Studying photography in New York City is different, and certainly not for everyone. While you have all of the access to the commercial, editorial, and art worlds of the industry at your fingertips, you are also potentially sacrificing the years you have to build up your skills and home in on your creative path. Try not to be blinded too much by the big lights of the city, and make sure to take the time to really get to know photography before diving into the professional marketplace. It’s a definite boon that it’s there—right there—but it can also obscure the path you need to follow to building a strong and individual skill set required to compete in the professional world when your schooling is finished.
Hi there, i'am a Brasilian,I would love to know in case of foreign students, you have accommodation for us?Another very important thing, you enable the papers to remove student visa, like F1 or work visa and i wonder to know if we could work in our free time, freelance etc ... if we could participate in exhibitions or take pictures for magazines, models agencies or advertising agencies? in this case we gonna need a work visa, Please will you tell me how long is your Photography class? I thank you for your attention and I will be looking forward to the answers.Best regard Mr.Carlos GamaJunior.
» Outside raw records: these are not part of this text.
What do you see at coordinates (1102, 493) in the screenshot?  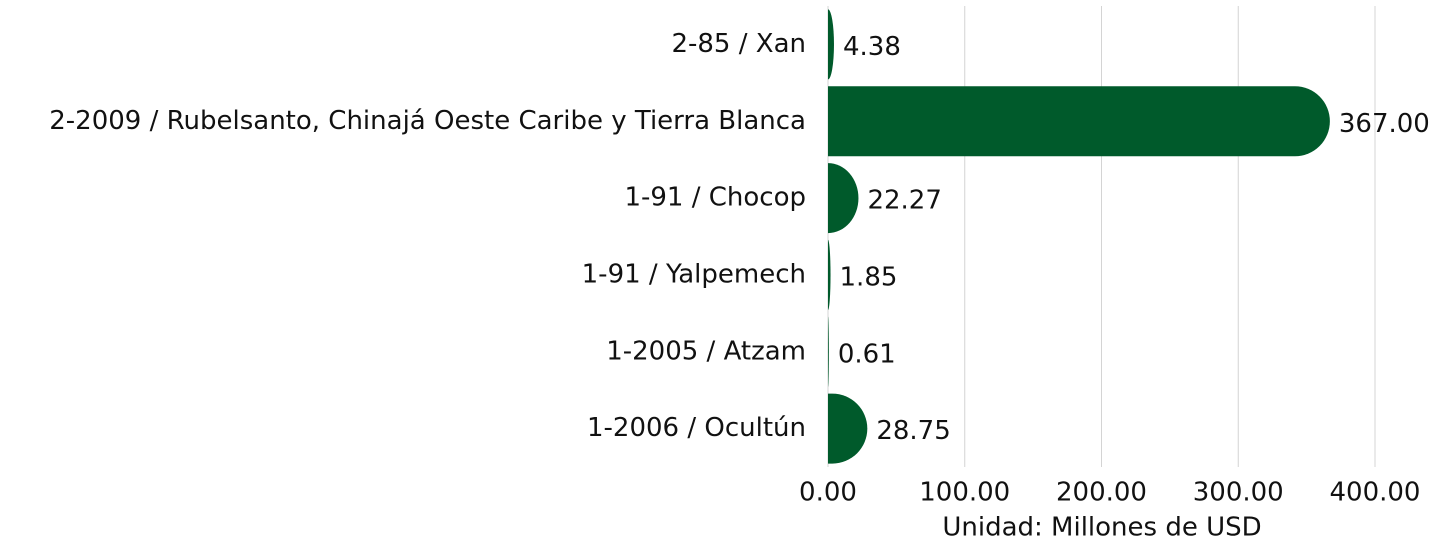 I see `x-tick-label: 200.00` at bounding box center [1102, 493].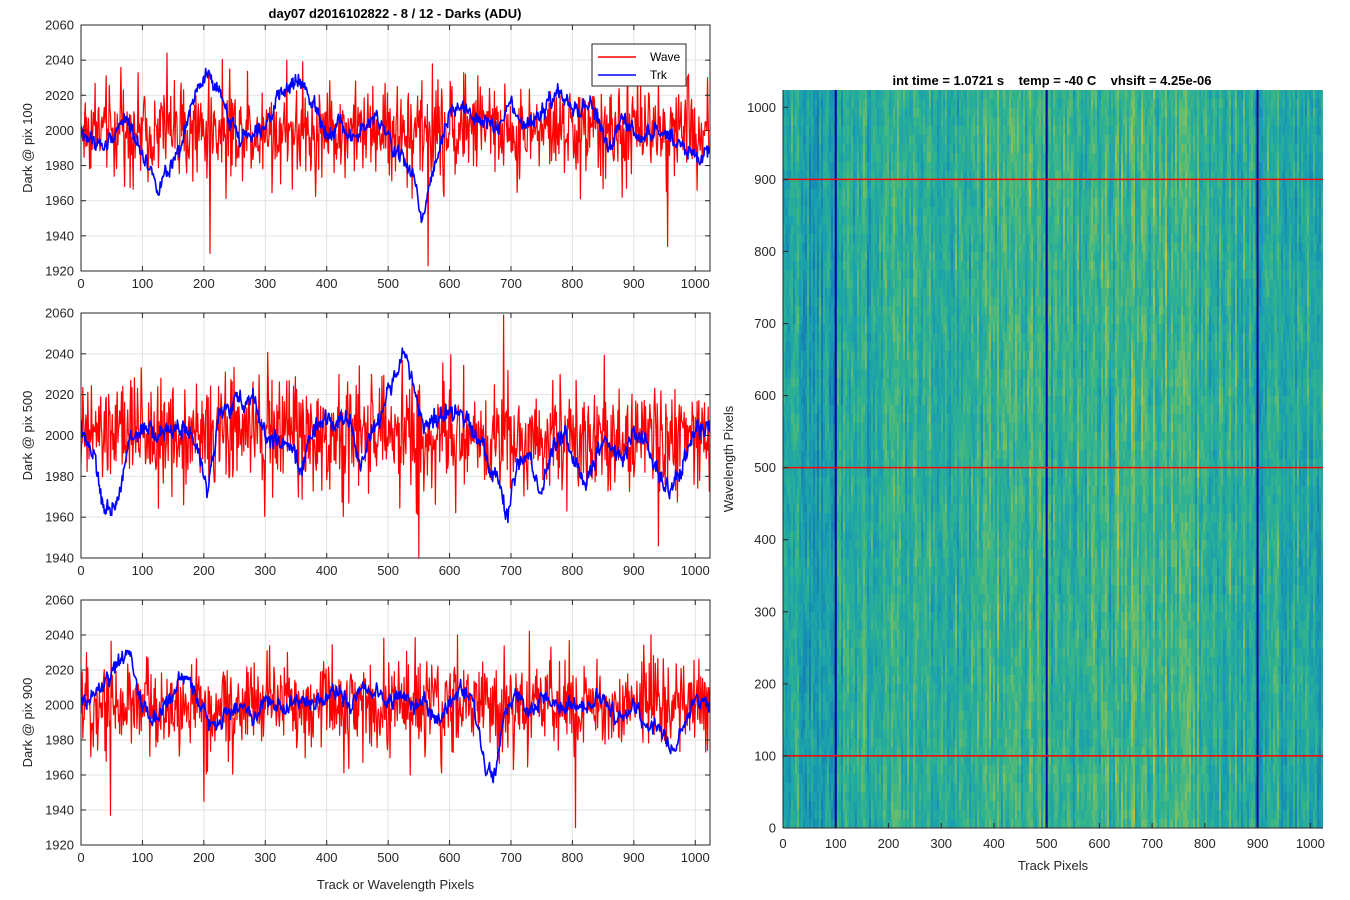  I want to click on y-tick-label: 500, so click(765, 468).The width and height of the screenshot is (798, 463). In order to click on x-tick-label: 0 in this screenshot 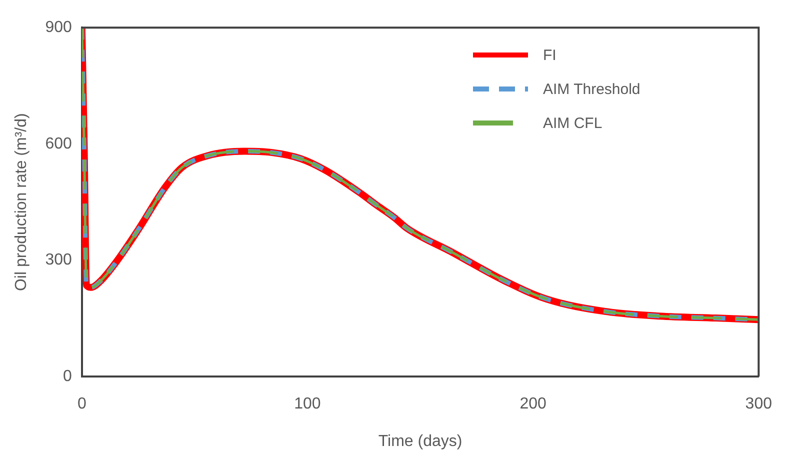, I will do `click(82, 404)`.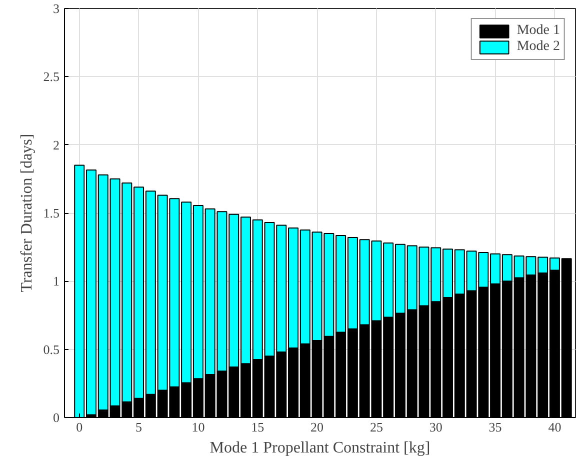  I want to click on y-tick-label: 0.5, so click(52, 350). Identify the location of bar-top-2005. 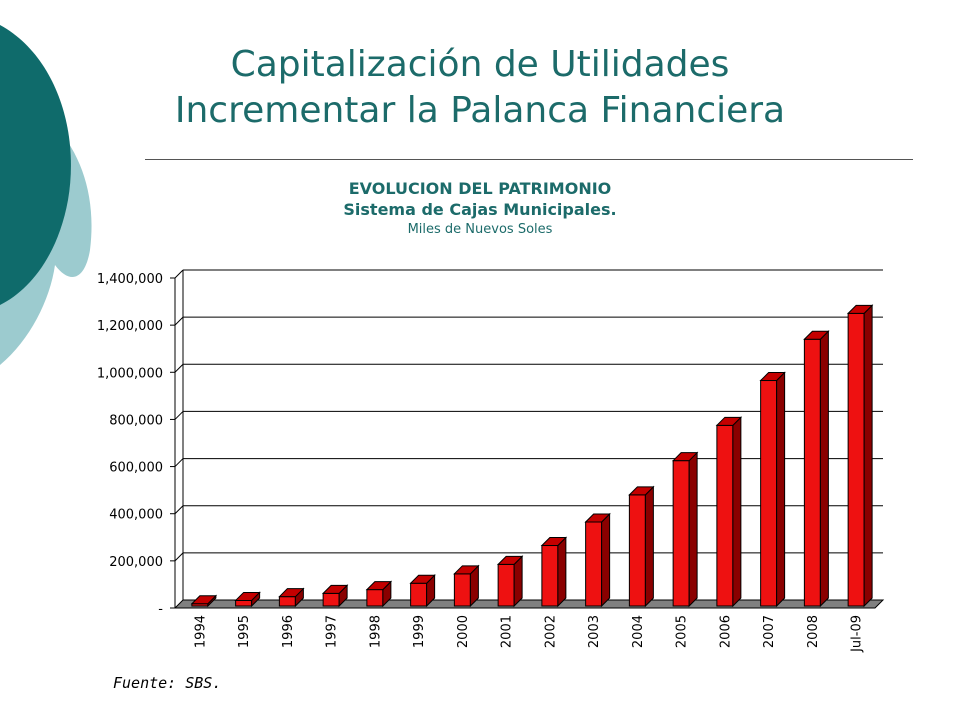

This is coming form a 53 year old truck driver, father and parent of a 19 year old videographer, living in upstate NY the last 25 years but originally a Brooklynite.
Other than the high cost of everything (except $1 pizza) there is NO other city in the world I would want to study or experience anything, other than New York city! (NYC)
If you are not from here remember NYC is NOT just expensive Manhattan!
It is comprised of 5 boroughs. Brooklyn, Bronx, Manhattan,Staten Island and Queens. Staten Island is my least favorite because I think it has the least culture and its a location difficult to access other than the (free and constantly running every half hour) Staten Island Ferry. As much as I love and enjoy riding the ferry it is not something I would want to ride to and from work unless my home/apartment was SOOOOO wonderful and affordable that it was worth it. The ferry is fantastic on sunny days. I have no idea what it is like during bad weather. I'm not talking just bad rain or storms. I'm talking heavy stormy snow and freezing temperatures. I doubt the harbor ever really freezes that bad but worth looking into if the ferry ever has a reason to stop running and then you are stuck either in SI or in Manhattan.
If you are going to live and study in NYC think ROOMMATES. Or if possible RELATIVES. Think tiny studio apartments or basements. Forget cars you won't need it and wont be able to afford to park it anywhere.Think walking, skates,biking, mass transit and taking pictures along the way to and from everywhere.
Every step you take is another great shot waiting to be taken. Also there are so many events pre planned and spontaneous that you never know when you will be taking that next great shot.
NYC has everything in the world as far as environment. People ,places, animals, things, indoor , outdoor, views, and whatever. It is competitive and passionate. Like the song says , if you can make it here you can make it anywhere.
I recommend it as a parent. Don't be afraid, Be respectful,aware and careful.
Good luck. I hope my writing helps you consider NYC as a place to be.